3 Responses to “Who's Worth What and Why”

  1. AGORACOM Says:

    Hi, Mark. Though the BW article was a farce, the subsequent firestorm may finally force a conversation to determine how we truly value such companies. In my old-fashioned opinion, the majority of the equation (Stage 1) has to come down to revenues and profits, especially the latter.
    EXAMPLE: If ABC company is generating $1M in annual profits, you can give it a multiple of 15X and value it at $15M.
    Only then, when ABC has proven itself to be a viable business, should we take into account the size of the market/eyeballs etc. leading to future growth and higher valuations.
    If a company such as DIGG hasn't been able to turn a profit at this stage, then there is no point in discussing eyeballs, page views, growth and valuation because we're just spinning wheels.
    Profits first. Everything else is just fluff metrics meant to hide the fact that we haven't figured out how to make a profit but look at these other cool things we can do
    P.S. Have a look at my post on Kedrosky regarding the BW article that Jason from 37 signals replied to as “PRICELESS”.
    Best,
    George


  2. Anonymous Says:

    All good points Mark. I would be shocked if Digg attracted a $200M sale price. Having said that, who is to say what 'Digg' the brand is really worth? Furthermore, will the buyer of Digg be buying Digg because it makes X dollars in annual revenue, and/or will the buyer buy Digg because of the attention, community and brand awareness it has captured?
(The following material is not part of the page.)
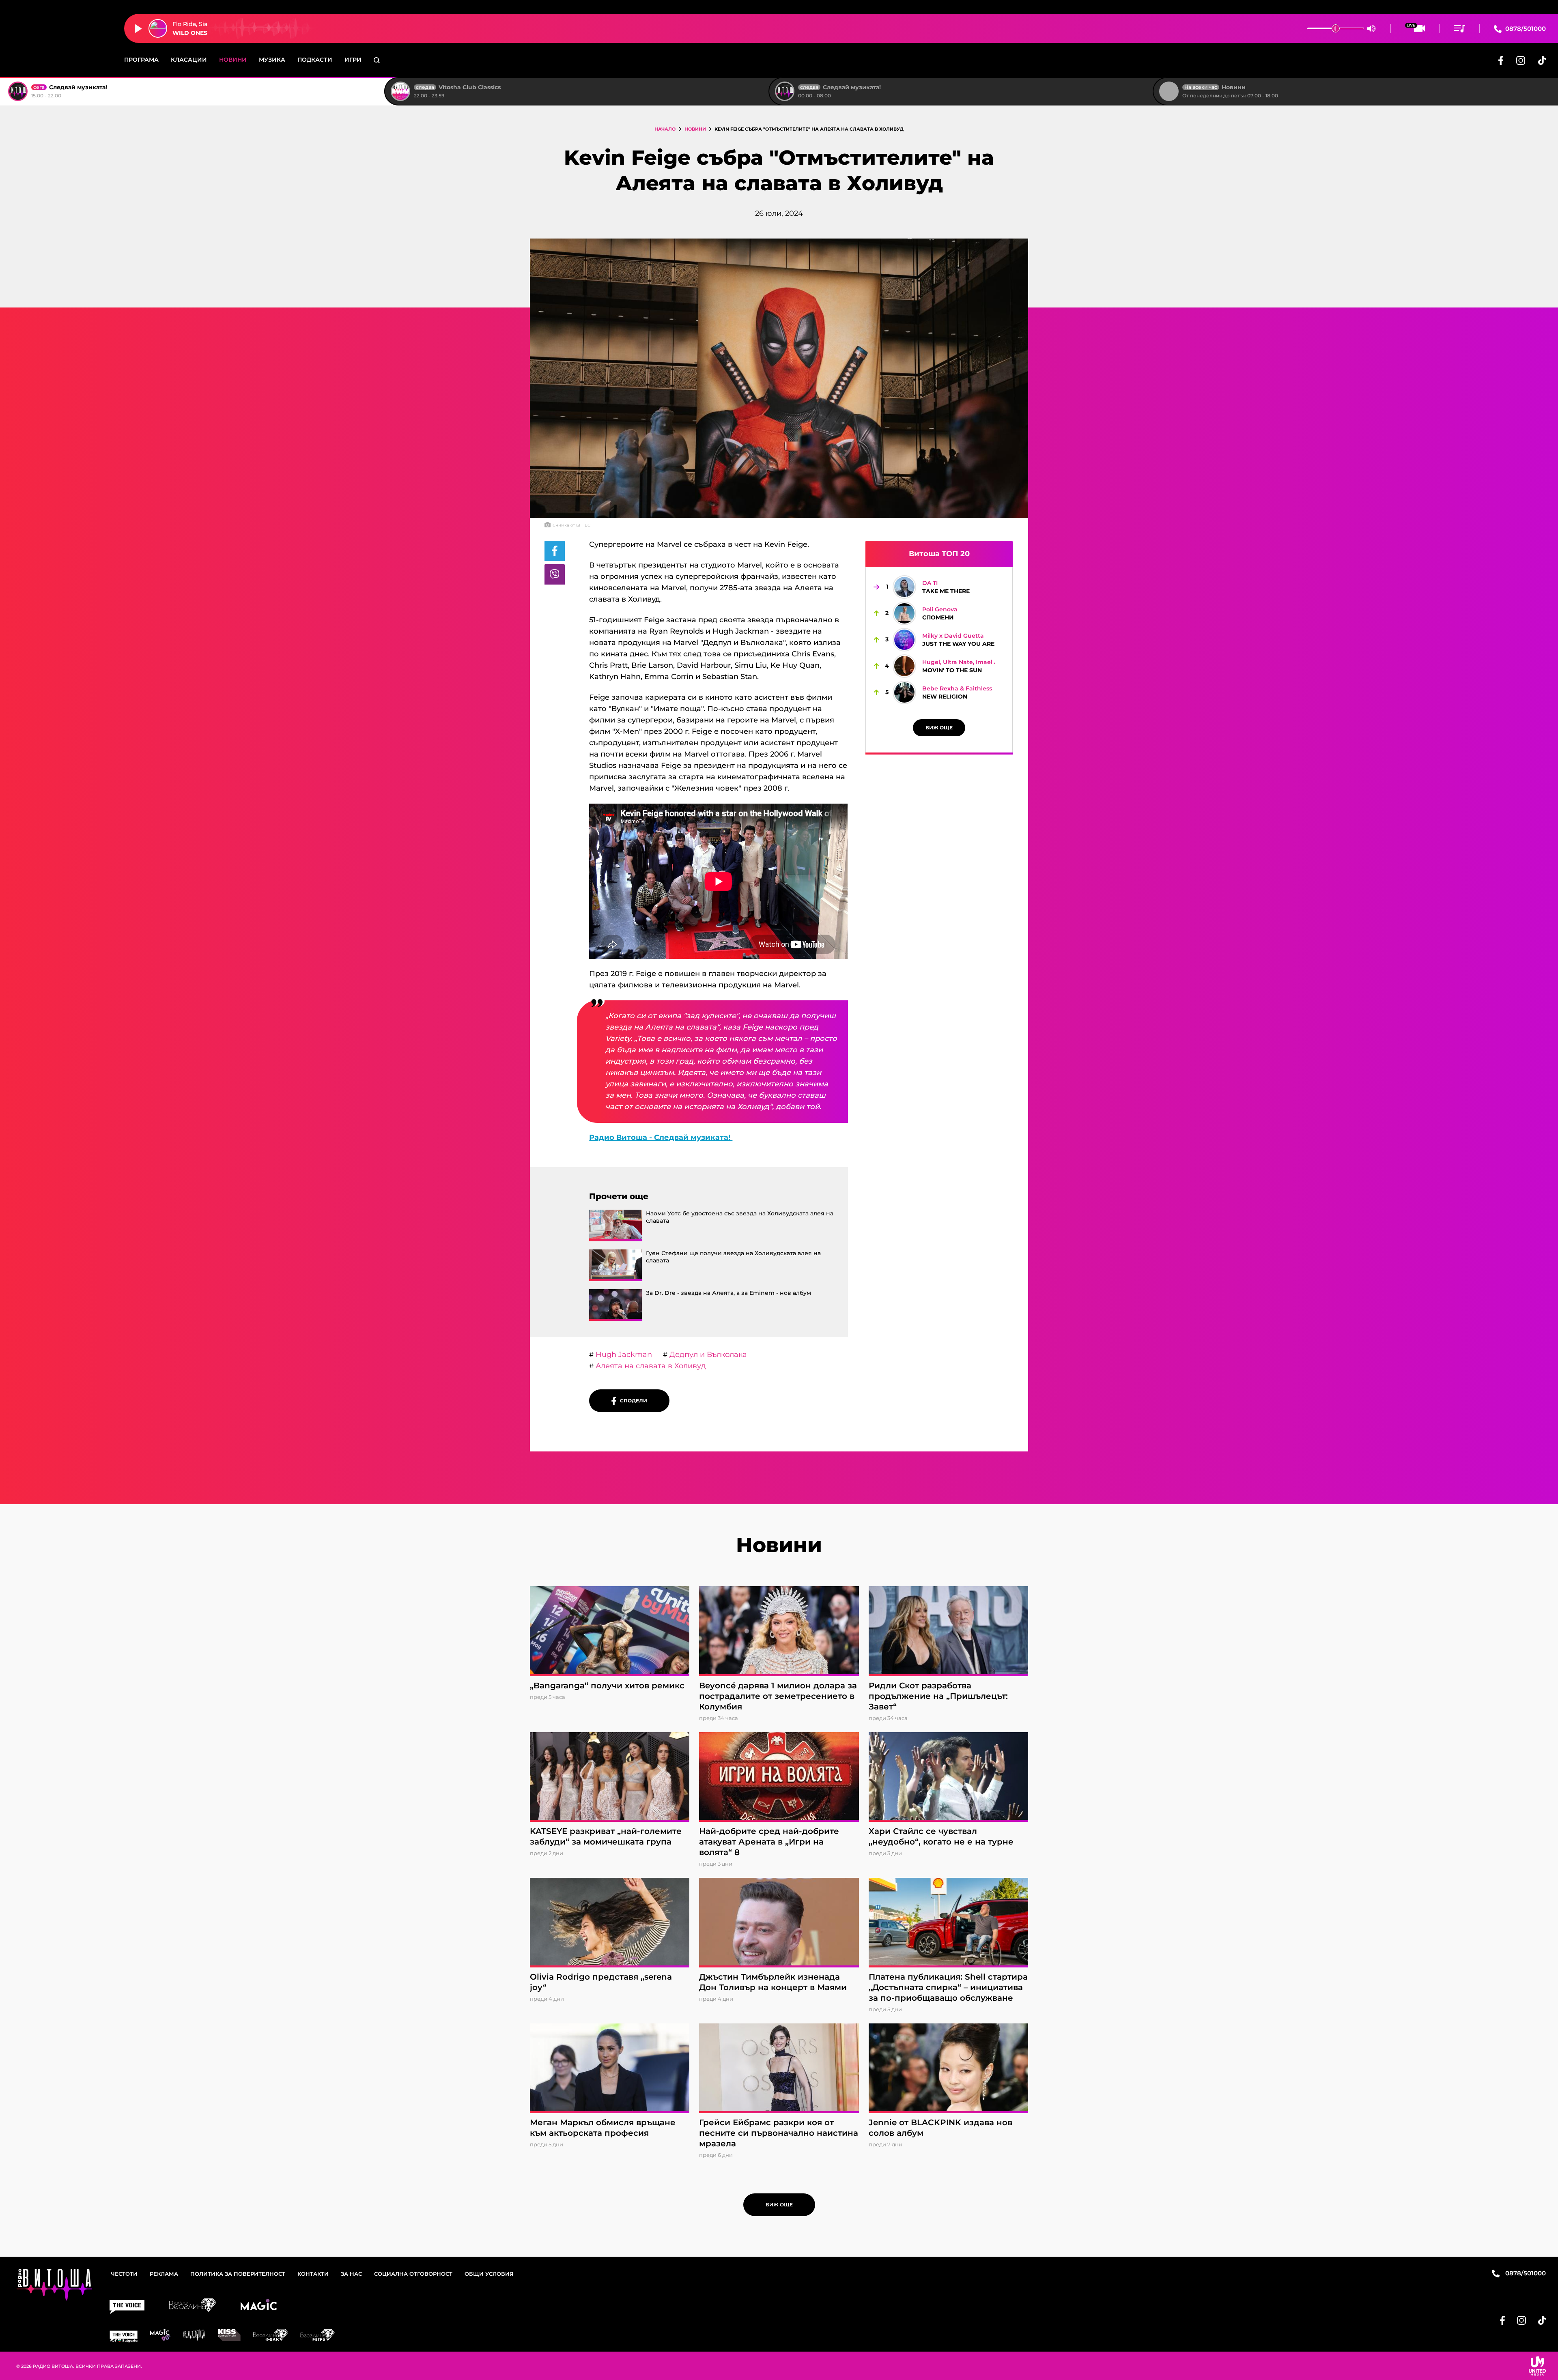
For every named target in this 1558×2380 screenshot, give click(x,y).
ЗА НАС (351, 2273)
When Yahoo bought Flickr, did they pour over their balance sheet and basically say to Butterfield, 'Flickr's making X dollars after 12'ish months in operation, so we'll give you Y multiple of current earnings'? Or were less tangible and quantifiable things like brand, human capital, market attention etc. also significant factors in the valuation? BusinessWeek's article is the journalistic equivalent of a National Enquirer piece, for sure. But I do feel that some people are missing the boat when they think it's all about the balance sheet when it comes to acquiring these 'web 2.0' type businesses/sites. In some cases, the acquiring company is in a much better position to monetize an existing web business than the founders. The acquiring company may be able to leverage an existing network of sites and/or advertisers, and thus it becomes a 'value added' play for them and their existing revenue base.
    Kevin Rose hasn't made anything close to $60M and Digg isn't worth anything close to $200M until some large corp. comes along and writes that on a cheque. But do not discount the value of a brand. Especially as attention in the online marketplace gets even more difficult to aggregate as the space continues to mature and saturate. Ultimately, if you're not building a brand in the marketplace, you've got nothing.


  3. James Cogan Says:

    “Hi, anonymous.”
    Whoops. I didn't intend to be anonymous. I filled out the contact info but it didn't put the info on the comment, although I see my name on it. I've now created a profile. My bad.
    “We shouldn't allow BW to ruin 2.0 by giving the masses the impression that we are going down that path again.”
    Actually, Kevin Rose should never have allowed that to happen. You never 'kiss the trophy' before you've won the match. It looks and smells terrible. Bad move. A real faux pas. Butterfield/Fake didn't get villified for their Newsweek cover, did they?
    “I would rather have seen an article about 10 companies generating $1M in profit”
    Totally agree with you on that.
    “1 company that can now afford to pay the rent.”
    By your above definition could Digg actually qualify? They might be pulling a $1M profit right now. But you are underestimating their market/brand influence, considerably, and what that could be worth to a potential suitor.
    “You better decide if you're just having fun, or building a business of value.”
    What about having fun building a business of value?